Here is a link to a discussion of dual BIOS on the highly respected Tom's Hardware websites. One commenter describes it simply as "like carrying a spare tire in your car." Now I have to wonder if the NSA has the good sense to carry spare tires in their cars or would a flat tire be "catastrophic" for them.

Either, the NSA is unaware of this decade old technology, or they are lying through their teeth and fearmongering when they tell such stories to us via the highly trusted 60 Minutes news show. Since they hire very smart computer people like Edward Snowden, I don't think they are unaware.

Knowing that they lied to us about this "BIOS plot," it would be foolish to believe their story about how Snowden cheated on his NSA exam or anything else they told us in the 60 Minutes interview.

Here is a transcript of the 60 Minutes segment:
One they did see coming was called the BIOS Plot. It could have been catastrophic for the United States.
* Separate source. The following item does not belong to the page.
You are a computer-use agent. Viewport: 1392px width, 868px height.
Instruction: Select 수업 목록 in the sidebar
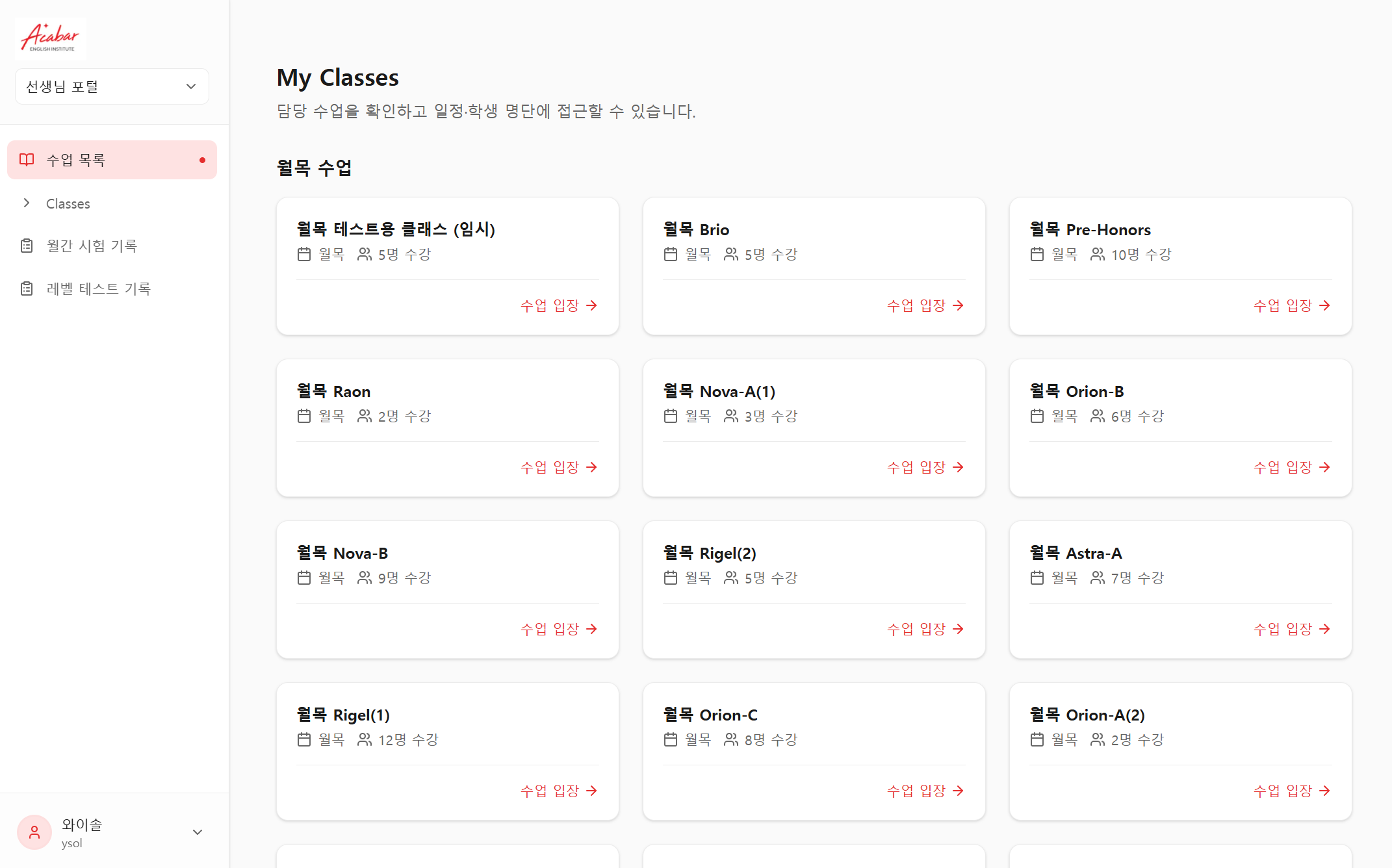75,160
While the NSA would not name the country behind it, cyber security experts briefed on the operation told us it was China. Debora Plunkett directs cyber defense for the NSA and for the first time, discusses the agency’s role in discovering the plot.

Debora Plunkett: One of our analysts actually saw that the nation state had the intention to develop and to deliver, to actually use this capability-- to destroy computers.

John Miller: To destroy computers.

Debora Plunkett: To destroy computers. So the BIOS is a basic input, output system. It's, like, the foundational component firmware of a computer. You start your computer up. The BIOS kicks in. It activates hardware. It activates the operating system. It turns on the computer.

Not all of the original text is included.